Windows: SSPI Network Authentication Session 0 EoP
Platform: Windows 10 1803/1809 (not tested earlier versions)
Class: Elevation of Privilege
Security Boundary (per Windows Security Service Criteria): Session boundary

Summary: Performing an NTLM authentication to the same machine results in a network token which can be used to create arbitrary processes in session 0.

Description:
Typically performing a loopback authentication would result in a short circuited authentication NTLM challenge response which will just return to the caller a copy of the token which initiated the authentication request. This token has the same properties, such as elevation status, authentication ID and session ID as the caller and so isn’t that interesting from an exploitation perspective. 
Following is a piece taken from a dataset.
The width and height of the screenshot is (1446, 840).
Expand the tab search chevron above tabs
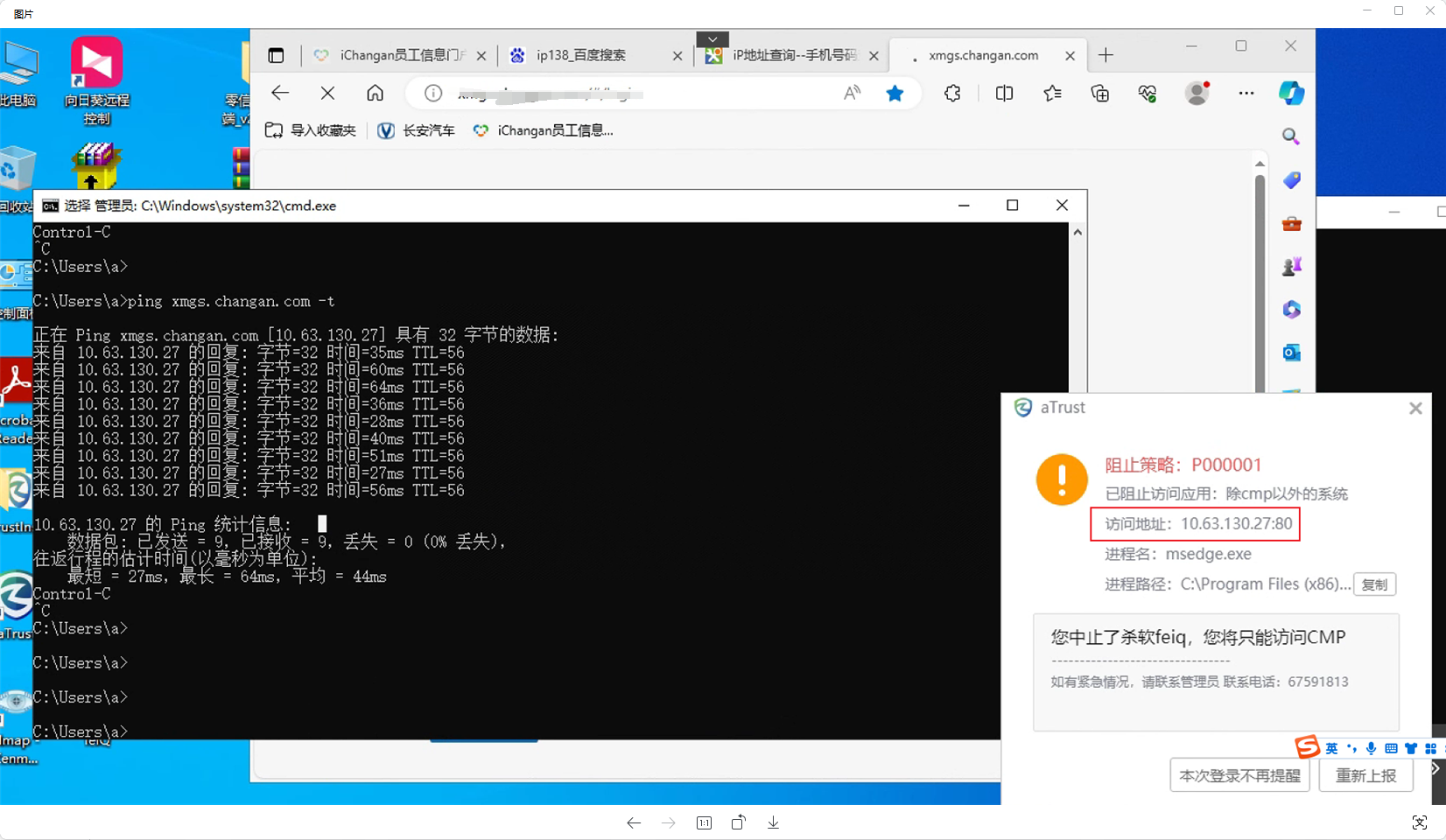point(712,39)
However if you initiate the authentication process by supplying a SEC_WINNT_AUTH_IDENTITY_EX structure to AcquireCredentialsHandle which has the username and domain fields set, but not the password the authentication process will instead return an authenticated network token. This is interesting because LSASS doesn’t modify the session ID of the token, which means the returned token is set to session ID 0 (network authentication doesn’t spin up a new console session). If we do the authentication to ourselves we’ll meet all the requirements to impersonate this token, it’s the same user and the same privilege level so we can then use this to spawn a new process running in session 0, where we could potentially elevate our privileges by modifying global named objects or making it easier to exploit case 47435. 
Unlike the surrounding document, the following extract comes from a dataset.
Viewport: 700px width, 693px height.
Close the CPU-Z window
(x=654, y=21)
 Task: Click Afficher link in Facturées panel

Note that not specifying any buffer to pAuthData in AcquireCredentialsHandle or passing SEC_WINNT_AUTH_IDENTITY_EX but with empty username and domain fields results in the normal loopback authentication.

While I’ve not verified this it might also work in an AppContainer if the Enterprise Authentication capability has been granted, which is allowed in some of the Edge sandbox profiles. The normal short circuit authentication would return the AC token but this approach might return the full token. With a full token you might be able to elevate privileges.

Proof of Concept:
I’ve provided a PoC as a C# project. The PoC negotiates the network access token set to Session 0 then abuses the COM activator to create a process using that access token. While I don’t control the process being created (outside of choosing a suitable COM class) it would be easy to do by modifying DOS devices to redirect the creation or just inject into the new process and execute arbitrary code.

1) Compile the C# project. It will need to grab the NtApiDotNet from NuGet to work.
2) Run the PoC, observe the text output.

Expected Result:
The negotiated token is just a reflected version of the current process token.

Observed Result:
The token is set for session 0 and a new process can be created with that session ID set.